▸ **Textabschnitt**
....

Doch beginnen wir mit einer Begriffsklärung. Beim Bevölkerungsschutz unterscheiden wir zwischen dem Zivilschutz einerseits und dem Katastrophenschutz andererseits. Aufgabe des Zivilschutzes ist es, die Bevölkerung vor Kriegseinwirkungen und den Folgen militärischer Maßnahmen zu schützen. Der Katastrophenschutz umfasst hingegen die Gefahrenabwehr bei Katastrophen, also etwa bei Hochwasser, aber auch großen Industrieunfällen oder Trinkwasserverunreinigungen. Während der Zivilschutz dem Bund obliegt, fällt der Katastrophenschutz in die Verantwortung der Länder. Die Regelzuständigkeit für den Katastrophenschutz ist in allen Flächenbundesländern auf der Kreisebene verortet, in Baden-Württemberg bei den Landratsämtern sowie den Bürgermeisterämtern der Stadtkreise als unteren Katastrophenschutzbehörden.
Hände weg vom Grundgesetz
Diese historisch gewordene Kompetenzverteilung beim Bevölkerungsschutz ist in den letzten Jahren verschiedentlich infrage gestellt worden. Vor dem Hintergrund insbesondere der Corona-Pandemie, der Hochwasser-Katastrophe 2021 in Rheinland-Pfalz und Nordrhein-Westfalen sowie der zunehmenden Zahl von großflächigen Waldbränden in Ostdeutschland ist die Forderung laut geworden, der Bund müsse mehr Verantwortung für den Bevölkerungsschutz übernehmen und notfalls das Grundgesetz dazu angepasst werden.

....

▸ **Ziel der Übung**
Gib den Textabschnitt über den Bevölkerungsschutz vollständig und wortgetreu wieder.

(Daten zur Screenshot-Verortung)
....

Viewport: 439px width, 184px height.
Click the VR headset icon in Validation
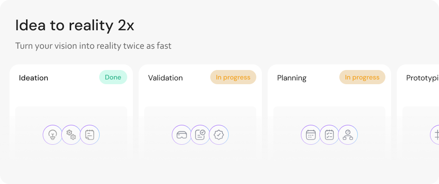coord(182,135)
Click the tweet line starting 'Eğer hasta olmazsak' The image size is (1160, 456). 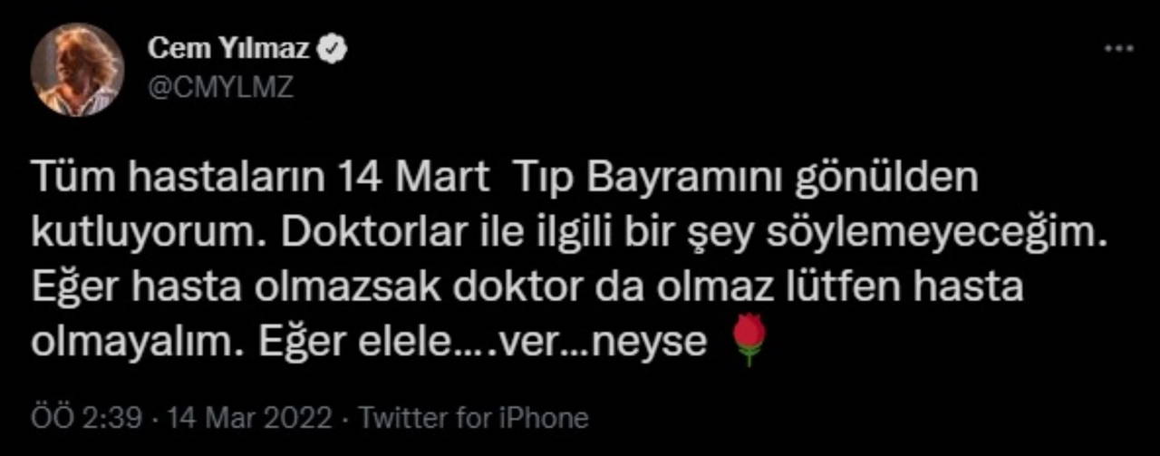click(x=527, y=286)
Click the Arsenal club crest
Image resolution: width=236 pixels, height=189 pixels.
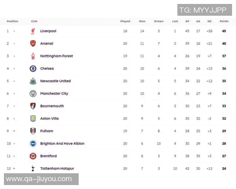[33, 44]
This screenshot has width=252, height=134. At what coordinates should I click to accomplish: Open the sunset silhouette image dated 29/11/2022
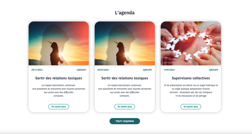tap(59, 43)
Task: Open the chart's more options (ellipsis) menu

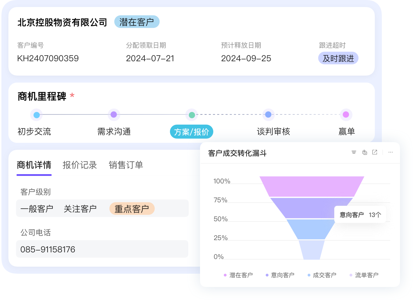Action: click(x=391, y=152)
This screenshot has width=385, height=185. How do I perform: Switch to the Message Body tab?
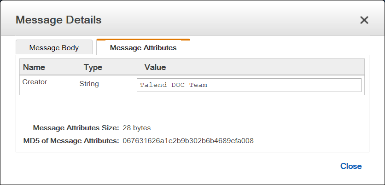pos(54,47)
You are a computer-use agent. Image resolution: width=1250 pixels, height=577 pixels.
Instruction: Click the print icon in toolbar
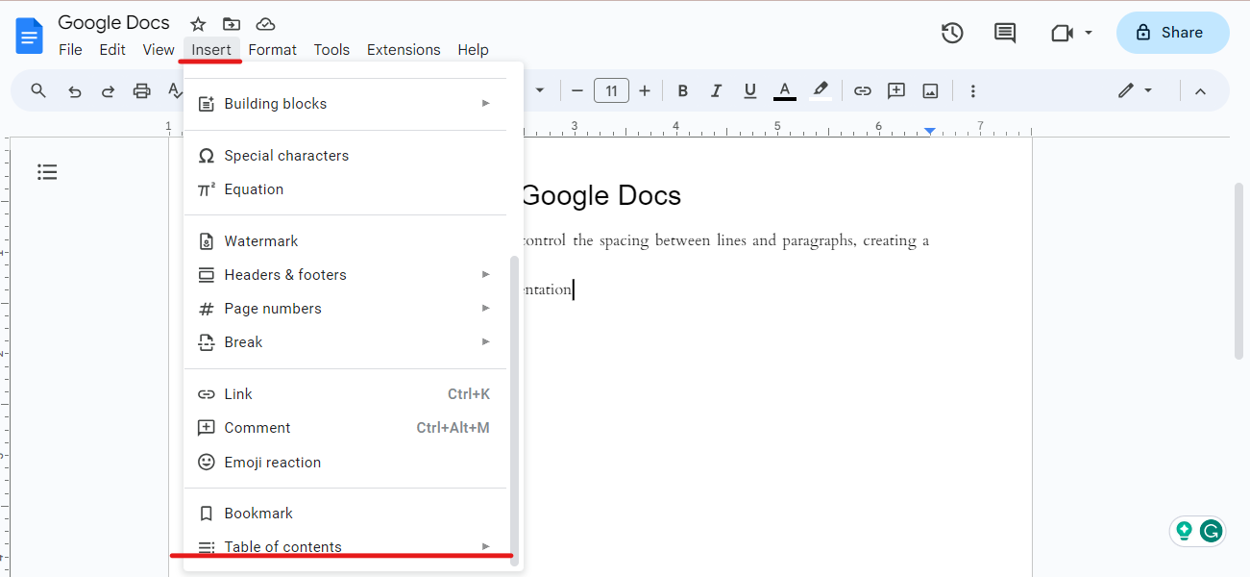[x=142, y=91]
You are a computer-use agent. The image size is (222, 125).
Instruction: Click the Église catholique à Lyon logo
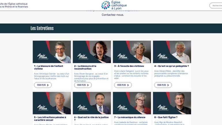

....

▸ **Erledigte Aufgabe**
Doch beginnen wir mit einer Begriffsklärung. Beim Bevölkerungsschutz unterscheiden wir zwischen dem Zivilschutz einerseits und dem Katastrophenschutz andererseits. Aufgabe des Zivilschutzes ist es, die Bevölkerung vor Kriegseinwirkungen und den Folgen militärischer Maßnahmen zu schützen. Der Katastrophenschutz umfasst hingegen die Gefahrenabwehr bei Katastrophen, also etwa bei Hochwasser, aber auch großen Industrieunfällen oder Trinkwasserverunreinigungen. Während der Zivilschutz dem Bund obliegt, fällt der Katastrophenschutz in die Verantwortung der Länder. Die Regelzuständigkeit für den Katastrophenschutz ist in allen Flächenbundesländern auf der Kreisebene verortet, in Baden-Württemberg bei den Landratsämtern sowie den Bürgermeisterämtern der Stadtkreise als unteren Katastrophenschutzbehörden.
Hände weg vom Grundgesetz
Diese historisch gewordene Kompetenzverteilung beim Bevölkerungsschutz ist in den letzten Jahren verschiedentlich infrage gestellt worden. Vor dem Hintergrund insbesondere der Corona-Pandemie, der Hochwasser-Katastrophe 2021 in Rheinland-Pfalz und Nordrhein-Westfalen sowie der zunehmenden Zahl von großflächigen Waldbränden in Ostdeutschland ist die Forderung laut geworden, der Bund müsse mehr Verantwortung für den Bevölkerungsschutz übernehmen und notfalls das Grundgesetz dazu angepasst werden.